• **EXERCISE DETAILS**: Could you output the entries that follow exactly, omitting any pictures they contain?

• **DATA**:
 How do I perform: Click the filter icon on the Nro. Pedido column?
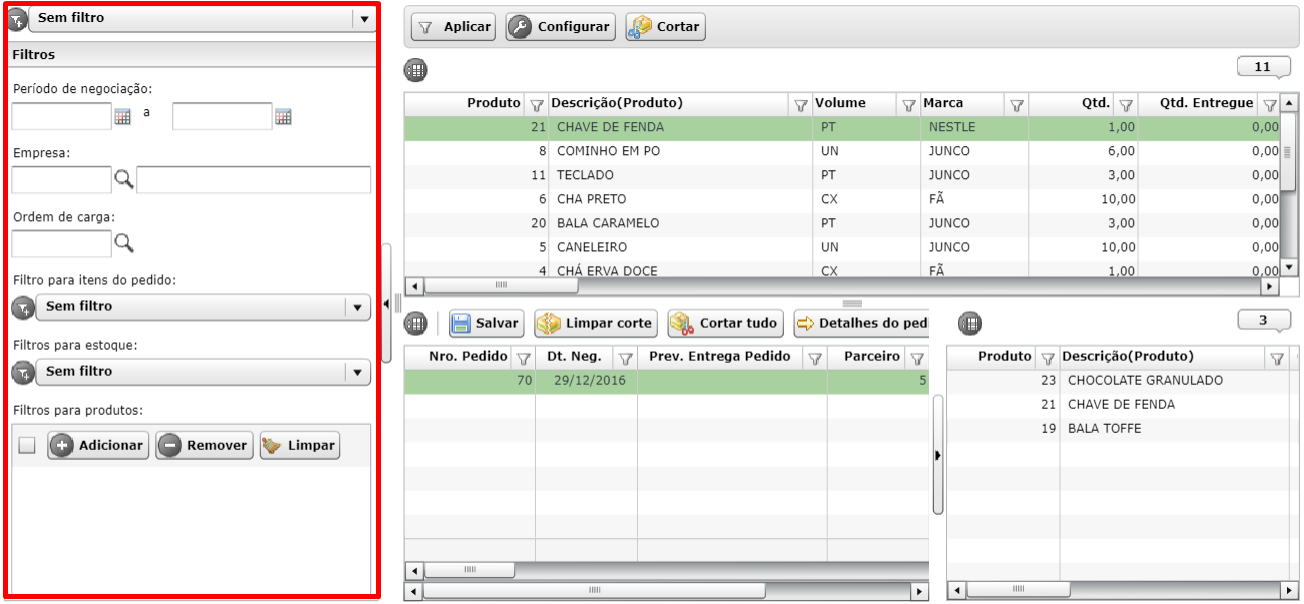click(x=522, y=358)
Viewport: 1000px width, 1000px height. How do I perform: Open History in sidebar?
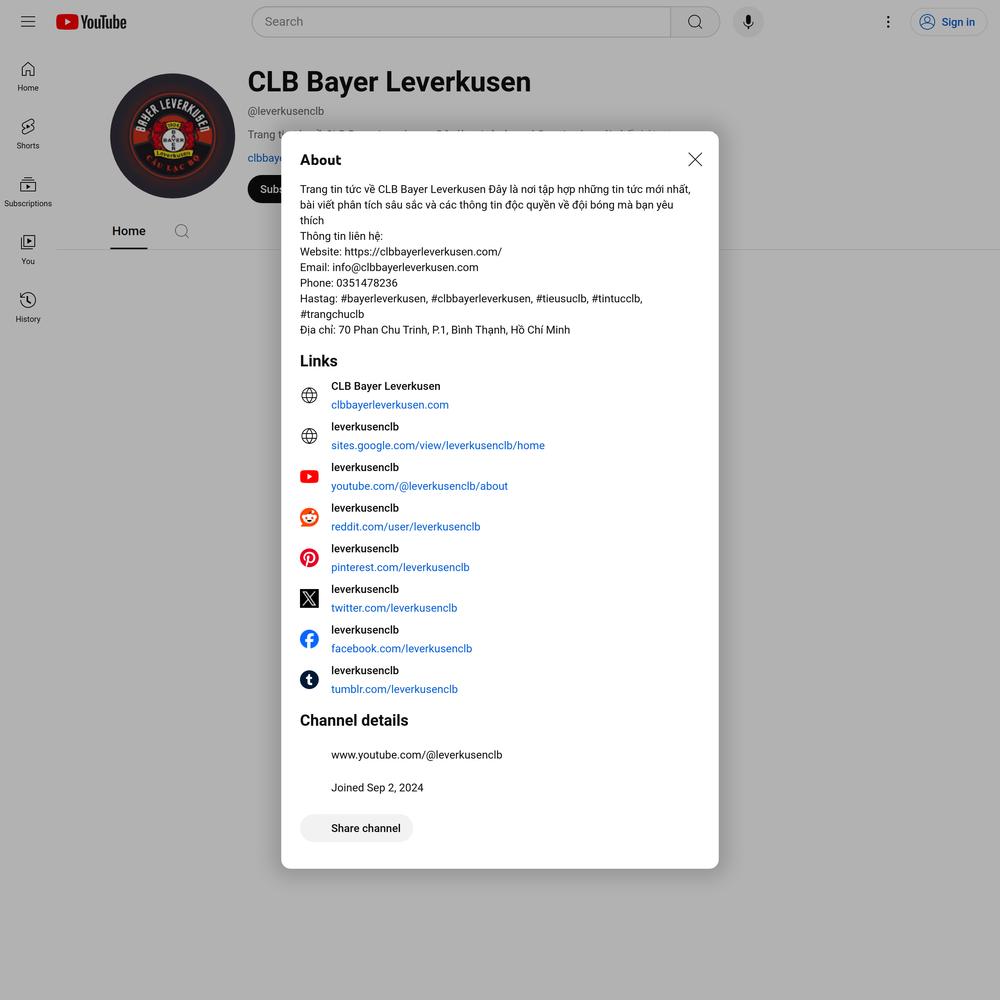pyautogui.click(x=28, y=306)
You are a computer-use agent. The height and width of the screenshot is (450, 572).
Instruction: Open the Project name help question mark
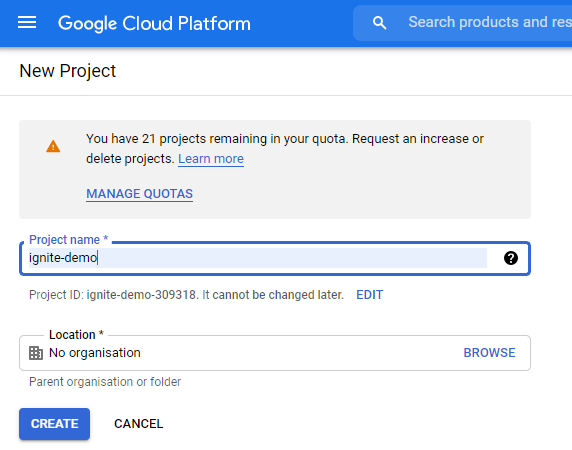click(x=511, y=258)
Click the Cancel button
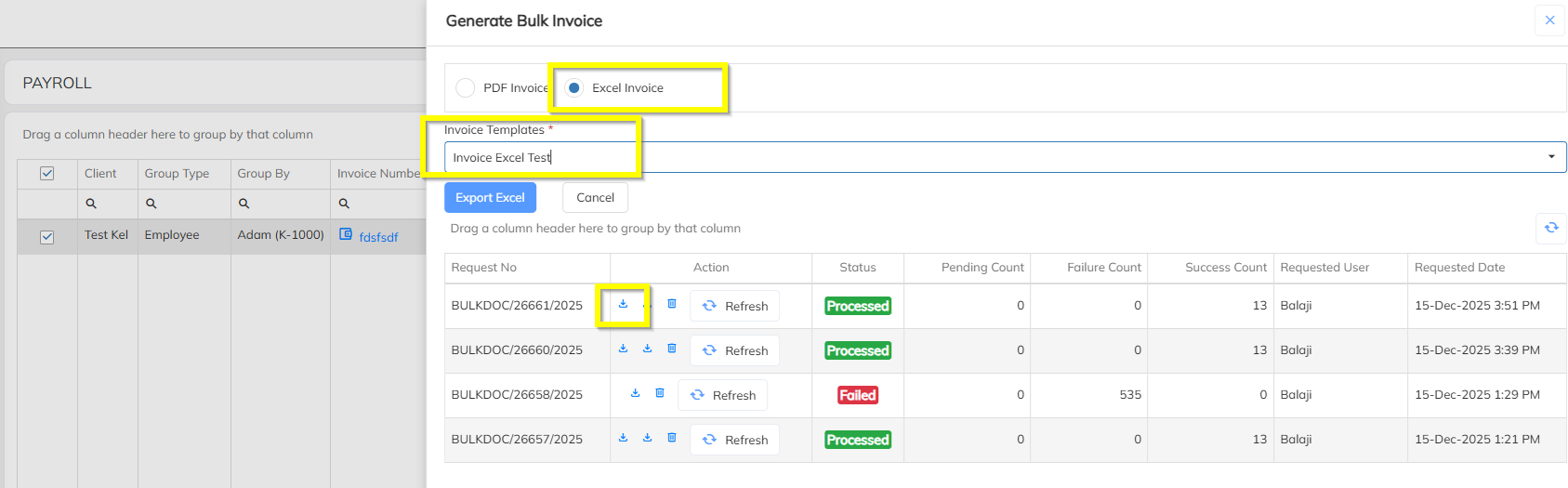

• **RESULT FOR THIS TASK**:
 How do I perform: Click the filter icon on the Nro. Pedido column?
click(x=522, y=358)
Viewport: 1000px width, 1000px height. How do I perform: Open History in sidebar?
pyautogui.click(x=28, y=306)
You are a computer-use agent. The height and width of the screenshot is (450, 572).
Instruction: Open the Project name help question mark
click(x=511, y=258)
Click the Cancel button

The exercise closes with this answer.